BEGIN DATA LISTING

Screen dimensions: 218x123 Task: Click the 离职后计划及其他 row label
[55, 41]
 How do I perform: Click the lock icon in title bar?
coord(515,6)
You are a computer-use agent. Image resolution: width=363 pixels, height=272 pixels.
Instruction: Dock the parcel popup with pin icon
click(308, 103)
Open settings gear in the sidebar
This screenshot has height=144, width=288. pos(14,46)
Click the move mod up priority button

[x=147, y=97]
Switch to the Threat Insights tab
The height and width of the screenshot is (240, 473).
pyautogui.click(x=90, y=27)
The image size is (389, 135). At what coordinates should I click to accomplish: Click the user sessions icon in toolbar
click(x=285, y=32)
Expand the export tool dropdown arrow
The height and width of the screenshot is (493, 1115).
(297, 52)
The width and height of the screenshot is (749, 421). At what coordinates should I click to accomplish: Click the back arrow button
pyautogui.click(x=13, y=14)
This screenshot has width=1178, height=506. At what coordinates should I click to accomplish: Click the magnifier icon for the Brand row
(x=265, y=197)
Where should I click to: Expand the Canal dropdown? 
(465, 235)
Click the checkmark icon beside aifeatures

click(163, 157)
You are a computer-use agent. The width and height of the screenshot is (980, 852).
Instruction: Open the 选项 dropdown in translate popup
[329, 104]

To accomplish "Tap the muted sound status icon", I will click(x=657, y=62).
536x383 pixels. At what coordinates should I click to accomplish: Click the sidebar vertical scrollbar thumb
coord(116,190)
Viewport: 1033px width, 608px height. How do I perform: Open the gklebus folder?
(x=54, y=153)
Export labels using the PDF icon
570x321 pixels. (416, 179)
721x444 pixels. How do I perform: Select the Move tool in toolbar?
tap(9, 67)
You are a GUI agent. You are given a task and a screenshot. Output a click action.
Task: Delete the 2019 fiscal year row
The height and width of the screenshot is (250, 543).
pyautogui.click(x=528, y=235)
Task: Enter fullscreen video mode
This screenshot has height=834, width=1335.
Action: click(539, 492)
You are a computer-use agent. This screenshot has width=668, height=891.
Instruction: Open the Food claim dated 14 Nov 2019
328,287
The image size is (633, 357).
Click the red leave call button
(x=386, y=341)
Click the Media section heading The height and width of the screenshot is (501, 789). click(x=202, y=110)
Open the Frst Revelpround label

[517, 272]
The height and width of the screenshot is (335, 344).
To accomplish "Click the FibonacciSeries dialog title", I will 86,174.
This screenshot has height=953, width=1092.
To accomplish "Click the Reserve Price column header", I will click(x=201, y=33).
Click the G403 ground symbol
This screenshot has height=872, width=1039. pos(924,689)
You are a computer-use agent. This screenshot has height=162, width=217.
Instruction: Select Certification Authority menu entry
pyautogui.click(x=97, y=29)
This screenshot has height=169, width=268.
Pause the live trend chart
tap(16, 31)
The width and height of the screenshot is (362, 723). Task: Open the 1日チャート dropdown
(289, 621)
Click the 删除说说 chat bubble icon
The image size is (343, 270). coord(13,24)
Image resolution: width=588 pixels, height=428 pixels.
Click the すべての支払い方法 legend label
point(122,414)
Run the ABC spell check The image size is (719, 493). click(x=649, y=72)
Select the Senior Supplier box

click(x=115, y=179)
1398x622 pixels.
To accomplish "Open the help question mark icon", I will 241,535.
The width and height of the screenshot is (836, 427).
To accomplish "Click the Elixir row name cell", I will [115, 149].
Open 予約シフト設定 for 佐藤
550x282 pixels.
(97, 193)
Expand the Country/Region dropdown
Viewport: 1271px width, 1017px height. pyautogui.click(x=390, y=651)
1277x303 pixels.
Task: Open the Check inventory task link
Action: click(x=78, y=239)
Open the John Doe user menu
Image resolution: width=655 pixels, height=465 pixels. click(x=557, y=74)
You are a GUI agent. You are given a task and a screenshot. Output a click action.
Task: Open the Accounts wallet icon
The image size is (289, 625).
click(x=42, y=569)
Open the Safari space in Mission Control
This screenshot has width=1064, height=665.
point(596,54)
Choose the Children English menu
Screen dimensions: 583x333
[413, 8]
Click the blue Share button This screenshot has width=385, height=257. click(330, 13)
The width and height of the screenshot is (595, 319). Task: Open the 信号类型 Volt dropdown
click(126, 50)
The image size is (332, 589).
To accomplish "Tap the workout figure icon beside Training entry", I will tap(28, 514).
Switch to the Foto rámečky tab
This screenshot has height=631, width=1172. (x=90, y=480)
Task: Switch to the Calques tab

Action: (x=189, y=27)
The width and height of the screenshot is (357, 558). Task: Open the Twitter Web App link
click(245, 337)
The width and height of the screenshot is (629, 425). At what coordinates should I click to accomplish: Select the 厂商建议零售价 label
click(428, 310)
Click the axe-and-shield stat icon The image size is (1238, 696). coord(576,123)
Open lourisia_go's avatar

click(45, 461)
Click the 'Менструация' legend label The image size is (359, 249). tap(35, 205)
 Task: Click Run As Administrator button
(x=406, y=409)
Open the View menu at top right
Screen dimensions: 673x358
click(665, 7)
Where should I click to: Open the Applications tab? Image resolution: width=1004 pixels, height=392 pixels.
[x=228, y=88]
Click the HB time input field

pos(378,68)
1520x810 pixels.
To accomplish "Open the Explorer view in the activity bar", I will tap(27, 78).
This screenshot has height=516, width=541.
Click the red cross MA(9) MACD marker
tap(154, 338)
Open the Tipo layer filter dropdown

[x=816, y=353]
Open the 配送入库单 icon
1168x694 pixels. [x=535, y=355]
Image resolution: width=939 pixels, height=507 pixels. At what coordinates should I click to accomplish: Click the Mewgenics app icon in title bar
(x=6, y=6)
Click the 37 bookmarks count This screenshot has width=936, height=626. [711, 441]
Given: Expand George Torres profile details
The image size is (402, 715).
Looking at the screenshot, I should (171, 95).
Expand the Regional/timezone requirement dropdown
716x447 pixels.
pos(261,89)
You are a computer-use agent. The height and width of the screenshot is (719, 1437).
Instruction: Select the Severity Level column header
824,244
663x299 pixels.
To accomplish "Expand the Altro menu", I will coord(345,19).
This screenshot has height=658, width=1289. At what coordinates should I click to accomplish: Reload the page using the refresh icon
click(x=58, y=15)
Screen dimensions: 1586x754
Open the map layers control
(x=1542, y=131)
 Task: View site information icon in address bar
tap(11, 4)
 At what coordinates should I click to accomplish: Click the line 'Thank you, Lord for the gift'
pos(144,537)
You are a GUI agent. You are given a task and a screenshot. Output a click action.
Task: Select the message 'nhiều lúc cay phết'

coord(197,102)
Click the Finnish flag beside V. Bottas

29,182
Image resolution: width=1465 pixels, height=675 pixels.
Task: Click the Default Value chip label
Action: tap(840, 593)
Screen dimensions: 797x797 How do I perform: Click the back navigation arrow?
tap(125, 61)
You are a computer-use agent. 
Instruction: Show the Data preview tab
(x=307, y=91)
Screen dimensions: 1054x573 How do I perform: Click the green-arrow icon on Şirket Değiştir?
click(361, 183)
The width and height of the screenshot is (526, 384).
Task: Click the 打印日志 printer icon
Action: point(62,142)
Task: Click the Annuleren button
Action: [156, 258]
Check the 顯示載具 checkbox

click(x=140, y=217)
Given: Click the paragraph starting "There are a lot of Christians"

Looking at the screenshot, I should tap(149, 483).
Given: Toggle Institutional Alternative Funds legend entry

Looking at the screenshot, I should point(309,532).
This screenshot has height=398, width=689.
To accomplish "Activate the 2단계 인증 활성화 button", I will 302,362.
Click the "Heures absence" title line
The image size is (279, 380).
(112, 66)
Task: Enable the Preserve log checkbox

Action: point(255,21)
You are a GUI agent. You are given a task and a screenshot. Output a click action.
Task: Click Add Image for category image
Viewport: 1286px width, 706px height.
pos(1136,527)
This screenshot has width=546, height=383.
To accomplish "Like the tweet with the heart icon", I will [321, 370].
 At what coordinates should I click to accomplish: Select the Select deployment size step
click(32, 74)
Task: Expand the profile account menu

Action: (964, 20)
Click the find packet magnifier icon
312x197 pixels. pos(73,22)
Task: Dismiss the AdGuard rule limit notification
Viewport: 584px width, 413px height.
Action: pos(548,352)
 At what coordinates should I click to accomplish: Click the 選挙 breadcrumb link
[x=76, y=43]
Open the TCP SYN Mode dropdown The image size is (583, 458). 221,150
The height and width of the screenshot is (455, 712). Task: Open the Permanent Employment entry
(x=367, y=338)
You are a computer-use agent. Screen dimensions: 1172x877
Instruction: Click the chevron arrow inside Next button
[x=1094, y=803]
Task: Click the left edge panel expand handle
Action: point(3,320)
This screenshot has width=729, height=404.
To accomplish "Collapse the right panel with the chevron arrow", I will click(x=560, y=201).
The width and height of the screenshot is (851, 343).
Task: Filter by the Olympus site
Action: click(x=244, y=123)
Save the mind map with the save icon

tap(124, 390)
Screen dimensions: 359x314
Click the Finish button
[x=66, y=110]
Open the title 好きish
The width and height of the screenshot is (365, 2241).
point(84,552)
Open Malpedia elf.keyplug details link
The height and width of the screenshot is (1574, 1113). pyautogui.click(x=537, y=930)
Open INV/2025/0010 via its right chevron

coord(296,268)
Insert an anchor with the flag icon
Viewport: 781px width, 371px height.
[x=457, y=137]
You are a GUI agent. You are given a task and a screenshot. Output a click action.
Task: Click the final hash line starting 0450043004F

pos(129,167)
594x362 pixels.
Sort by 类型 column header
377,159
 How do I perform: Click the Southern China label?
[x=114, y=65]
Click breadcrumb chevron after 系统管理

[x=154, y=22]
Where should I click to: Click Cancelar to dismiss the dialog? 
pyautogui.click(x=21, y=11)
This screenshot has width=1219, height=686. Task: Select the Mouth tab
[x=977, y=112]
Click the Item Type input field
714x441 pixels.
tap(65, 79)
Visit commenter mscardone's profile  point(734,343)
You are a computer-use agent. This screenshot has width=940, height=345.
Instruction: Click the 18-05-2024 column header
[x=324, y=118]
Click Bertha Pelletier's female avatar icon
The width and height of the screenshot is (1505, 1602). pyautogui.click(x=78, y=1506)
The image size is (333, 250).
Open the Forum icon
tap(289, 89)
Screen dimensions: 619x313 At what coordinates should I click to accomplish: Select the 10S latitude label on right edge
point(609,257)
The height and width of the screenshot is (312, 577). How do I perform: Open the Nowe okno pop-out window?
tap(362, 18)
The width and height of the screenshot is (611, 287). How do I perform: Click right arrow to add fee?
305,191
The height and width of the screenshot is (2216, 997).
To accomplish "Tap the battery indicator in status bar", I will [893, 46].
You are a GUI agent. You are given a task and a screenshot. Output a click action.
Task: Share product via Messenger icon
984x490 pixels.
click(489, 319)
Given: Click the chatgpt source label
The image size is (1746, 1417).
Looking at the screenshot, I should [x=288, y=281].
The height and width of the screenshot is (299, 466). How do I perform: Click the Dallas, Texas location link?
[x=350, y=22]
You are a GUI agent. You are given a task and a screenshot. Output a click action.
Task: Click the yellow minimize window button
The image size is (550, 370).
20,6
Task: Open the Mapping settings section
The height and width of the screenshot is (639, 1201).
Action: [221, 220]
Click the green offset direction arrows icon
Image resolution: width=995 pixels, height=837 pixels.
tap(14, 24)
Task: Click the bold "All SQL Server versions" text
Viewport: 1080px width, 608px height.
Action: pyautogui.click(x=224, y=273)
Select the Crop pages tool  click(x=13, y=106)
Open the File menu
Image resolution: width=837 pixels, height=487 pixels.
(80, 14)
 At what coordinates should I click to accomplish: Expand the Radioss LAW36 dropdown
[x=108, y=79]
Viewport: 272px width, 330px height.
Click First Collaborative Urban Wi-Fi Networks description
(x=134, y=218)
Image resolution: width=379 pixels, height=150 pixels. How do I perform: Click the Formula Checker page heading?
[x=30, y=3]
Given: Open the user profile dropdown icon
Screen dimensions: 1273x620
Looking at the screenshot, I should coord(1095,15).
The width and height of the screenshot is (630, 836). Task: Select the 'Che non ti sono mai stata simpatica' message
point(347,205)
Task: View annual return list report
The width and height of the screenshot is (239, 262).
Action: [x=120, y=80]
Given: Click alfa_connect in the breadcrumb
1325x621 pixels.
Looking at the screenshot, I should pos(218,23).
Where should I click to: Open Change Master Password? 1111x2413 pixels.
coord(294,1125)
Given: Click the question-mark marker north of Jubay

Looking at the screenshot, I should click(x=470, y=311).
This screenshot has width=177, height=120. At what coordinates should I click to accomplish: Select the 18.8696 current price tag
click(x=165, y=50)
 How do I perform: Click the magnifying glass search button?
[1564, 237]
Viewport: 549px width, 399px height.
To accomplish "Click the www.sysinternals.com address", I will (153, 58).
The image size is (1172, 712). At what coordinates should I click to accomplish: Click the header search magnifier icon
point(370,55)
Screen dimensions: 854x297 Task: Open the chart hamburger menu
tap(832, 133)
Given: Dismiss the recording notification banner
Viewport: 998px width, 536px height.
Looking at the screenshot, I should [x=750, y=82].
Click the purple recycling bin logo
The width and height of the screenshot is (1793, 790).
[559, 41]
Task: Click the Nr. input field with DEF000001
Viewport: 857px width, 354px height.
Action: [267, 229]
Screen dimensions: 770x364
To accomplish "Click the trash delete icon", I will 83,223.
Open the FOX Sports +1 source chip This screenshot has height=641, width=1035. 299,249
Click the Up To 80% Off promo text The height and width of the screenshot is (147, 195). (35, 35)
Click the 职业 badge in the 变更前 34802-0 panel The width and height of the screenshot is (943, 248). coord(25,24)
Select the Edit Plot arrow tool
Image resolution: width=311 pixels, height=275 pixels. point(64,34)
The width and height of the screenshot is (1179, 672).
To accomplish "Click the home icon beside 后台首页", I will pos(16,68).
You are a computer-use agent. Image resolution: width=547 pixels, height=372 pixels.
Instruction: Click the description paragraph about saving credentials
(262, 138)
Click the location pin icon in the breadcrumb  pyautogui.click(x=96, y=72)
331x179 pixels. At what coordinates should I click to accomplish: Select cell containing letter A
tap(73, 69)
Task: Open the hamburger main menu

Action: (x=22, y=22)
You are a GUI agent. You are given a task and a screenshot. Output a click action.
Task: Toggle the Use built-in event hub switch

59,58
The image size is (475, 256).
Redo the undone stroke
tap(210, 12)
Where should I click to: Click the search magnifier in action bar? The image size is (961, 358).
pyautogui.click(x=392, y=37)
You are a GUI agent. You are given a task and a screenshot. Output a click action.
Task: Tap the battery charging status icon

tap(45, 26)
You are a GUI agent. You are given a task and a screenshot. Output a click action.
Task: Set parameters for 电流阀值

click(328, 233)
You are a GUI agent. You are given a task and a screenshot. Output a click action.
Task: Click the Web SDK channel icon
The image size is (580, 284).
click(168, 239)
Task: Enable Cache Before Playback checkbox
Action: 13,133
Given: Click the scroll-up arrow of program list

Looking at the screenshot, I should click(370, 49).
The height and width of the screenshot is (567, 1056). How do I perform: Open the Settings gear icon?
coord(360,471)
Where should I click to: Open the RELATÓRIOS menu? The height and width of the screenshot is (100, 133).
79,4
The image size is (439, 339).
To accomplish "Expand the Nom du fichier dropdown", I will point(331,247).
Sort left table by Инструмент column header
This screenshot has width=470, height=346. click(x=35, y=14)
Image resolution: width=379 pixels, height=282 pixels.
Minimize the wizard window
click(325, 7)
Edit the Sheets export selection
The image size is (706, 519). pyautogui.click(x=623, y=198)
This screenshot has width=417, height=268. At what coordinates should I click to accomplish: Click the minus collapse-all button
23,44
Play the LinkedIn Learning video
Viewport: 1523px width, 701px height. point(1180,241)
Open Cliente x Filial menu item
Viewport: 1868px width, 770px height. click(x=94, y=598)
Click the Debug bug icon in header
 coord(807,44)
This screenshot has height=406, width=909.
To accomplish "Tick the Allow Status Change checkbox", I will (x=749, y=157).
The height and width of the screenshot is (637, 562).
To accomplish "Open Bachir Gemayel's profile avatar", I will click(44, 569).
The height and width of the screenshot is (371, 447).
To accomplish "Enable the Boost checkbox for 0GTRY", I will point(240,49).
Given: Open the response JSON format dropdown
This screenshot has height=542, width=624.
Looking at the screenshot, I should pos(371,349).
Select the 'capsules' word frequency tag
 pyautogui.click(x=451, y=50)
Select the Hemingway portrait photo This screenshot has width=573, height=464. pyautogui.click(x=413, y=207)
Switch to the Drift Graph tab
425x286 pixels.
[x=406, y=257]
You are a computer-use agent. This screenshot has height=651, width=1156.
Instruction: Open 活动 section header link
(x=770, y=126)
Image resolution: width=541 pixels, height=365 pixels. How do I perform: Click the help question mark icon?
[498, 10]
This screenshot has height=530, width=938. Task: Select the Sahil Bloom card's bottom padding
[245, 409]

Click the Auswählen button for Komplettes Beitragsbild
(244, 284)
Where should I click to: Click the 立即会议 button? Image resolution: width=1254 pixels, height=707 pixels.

END DATA LISTING

**ASSIGNMENT**
Tell how many lines above contain the word "source". Give the number alone.

**RESULT OF THIS EXERCISE**
2